*** Opening SOURCE INFORMATION ***

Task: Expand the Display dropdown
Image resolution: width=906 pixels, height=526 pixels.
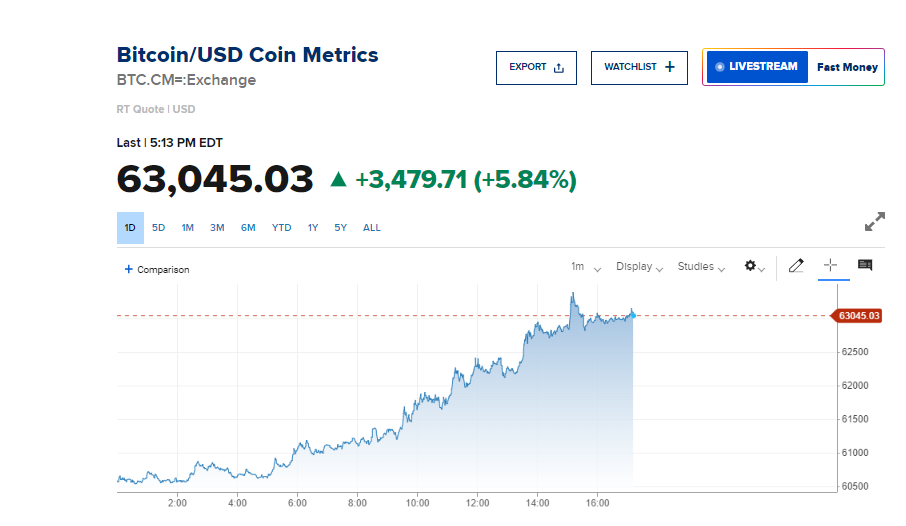Action: pos(639,267)
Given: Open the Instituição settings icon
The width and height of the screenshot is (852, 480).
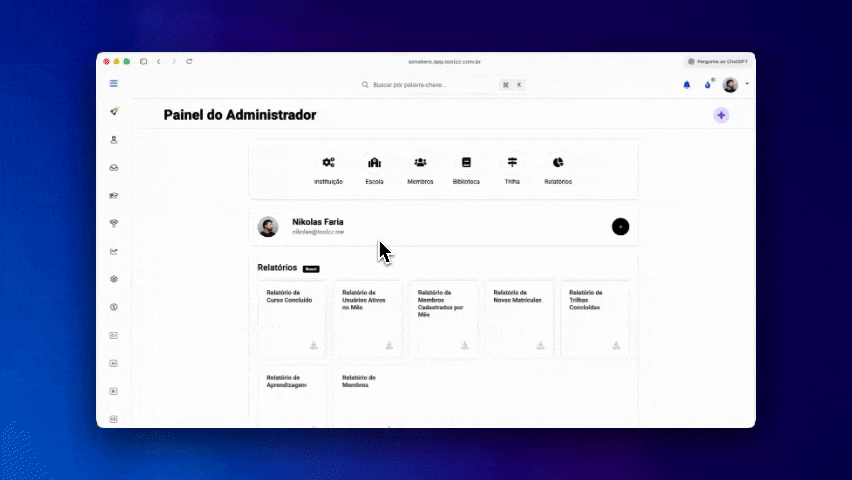Looking at the screenshot, I should pyautogui.click(x=328, y=163).
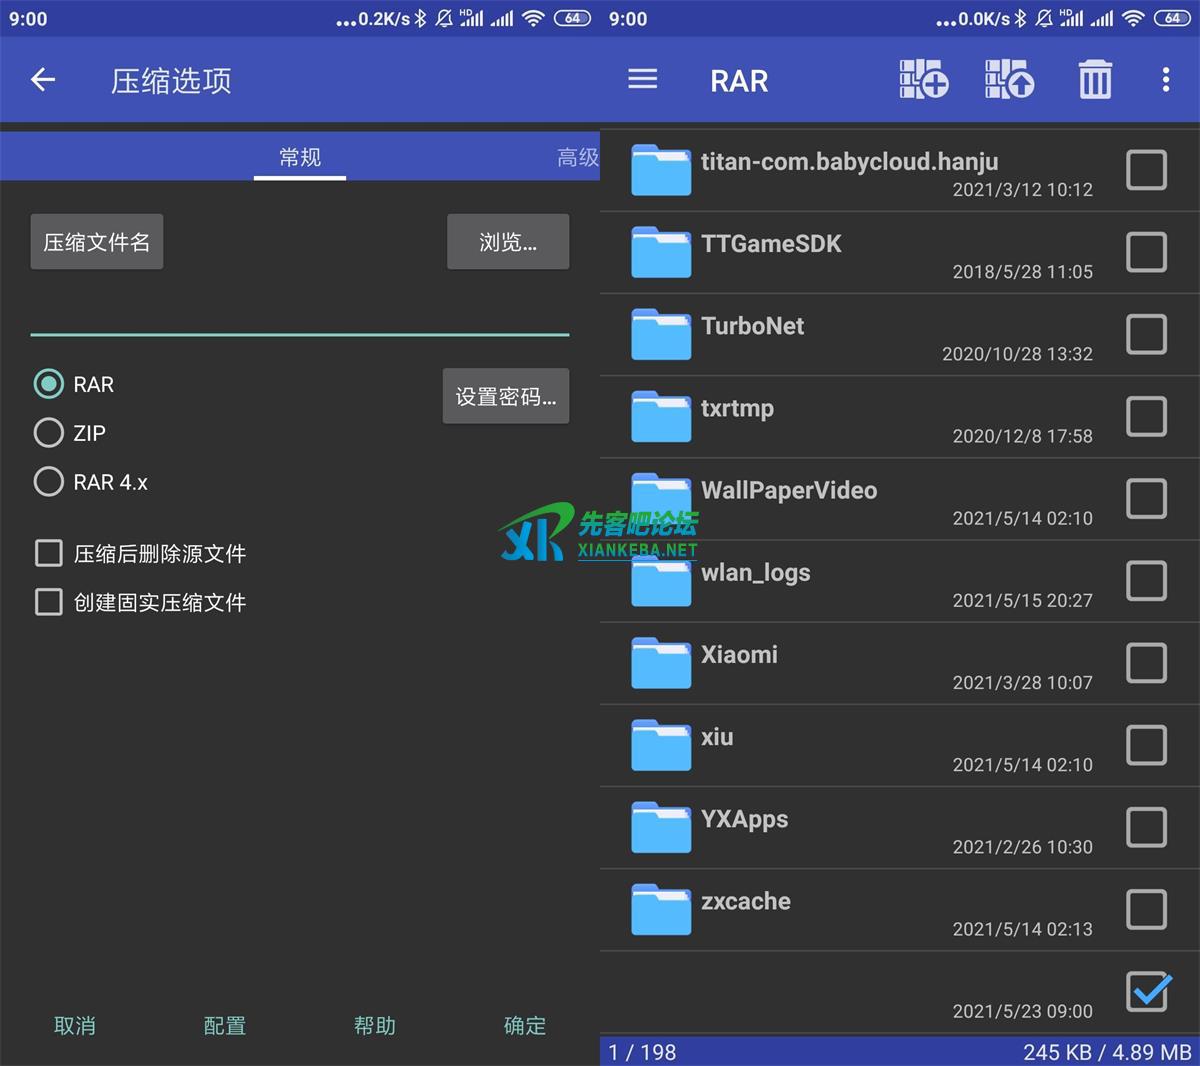Viewport: 1200px width, 1066px height.
Task: Tap the trash delete icon
Action: point(1095,80)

*** Closing SOURCE INFORMATION ***

WHAT THE EXERCISE ASKS: Please reproduce the lines above from the one containing "The width and" through the final line, exactly and inclusively, leaving out each picture.

EXERCISE RESPONSE:
The width and height of the screenshot is (852, 480).
Looking at the screenshot, I should pyautogui.click(x=328, y=163).
Viewport: 1200px width, 1066px height.
Task: Tap the trash delete icon
Action: point(1095,80)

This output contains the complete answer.